Government Shutdown 2013: Senate Scrambles to Make a Deal, Will it Pass in the House?

With only hours to go until the Oct. 17 deadline to raise the debt limit the Senate is scrambling to come up with a deal after House Republicans scrapped their plan to draft a bill that would reopen the government and keep it from default, according to the Chicago Tribune.

A bipartisan bill had been in the process of being crafted in the Senate when news came from House Republicans that they would be drafting their own bill that would include cuts to the Affordable Care Act.

Senate Majority Leader Harry Reid, D-Nev., and Senate Minority Leader Mitch McConnell, R-Ky., are thought to be very close to a deal that they will be able to introduce on Wednesday. Once the Senate has drafted a bill it will be sent to the House to be voted on first, thus expediting the process. If it passes in the House only one roll call vote will be needed to move to a final vote in the Senate, according to Politico.

It remains to be seen if any bill that extends the debt ceiling without defunding the Affordable Care Act will be able to receive enough votes within the House to pass, or for that matter, for House Speaker John Boehner, R-Ohio, to even bring it up for a vote.

Boehner was trying to convince the most conservative tea party affiliated members of the House to accept a bill that would only have minor changes to the health care law but he was rebuffed. Rep.
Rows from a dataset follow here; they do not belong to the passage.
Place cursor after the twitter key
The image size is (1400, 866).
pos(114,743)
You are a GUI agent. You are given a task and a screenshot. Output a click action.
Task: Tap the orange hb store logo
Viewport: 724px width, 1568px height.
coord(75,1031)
Tom Price, R-Ga., said that Boehner was "herding cats," according to the New York Times.

"This is about as challenging as it can be, in terms of trying to figure out where the effective agreement is going to be to move forward and how do you get to that point where everybody looks at that and says, 'Well, that isn't everything but that's a reasonable way forward,'" David Winston, an adviser to Boehner, told the New York Times.

If a bill comes out of the Senate it will be doing so with very little time for the House to consider it before the deadline. The government will not default if the deadline is met, the deadline means that the government can no longer borrow any money, but if a deal to raise the debt ceiling isn't made within a couple of days default becomes a very real threat.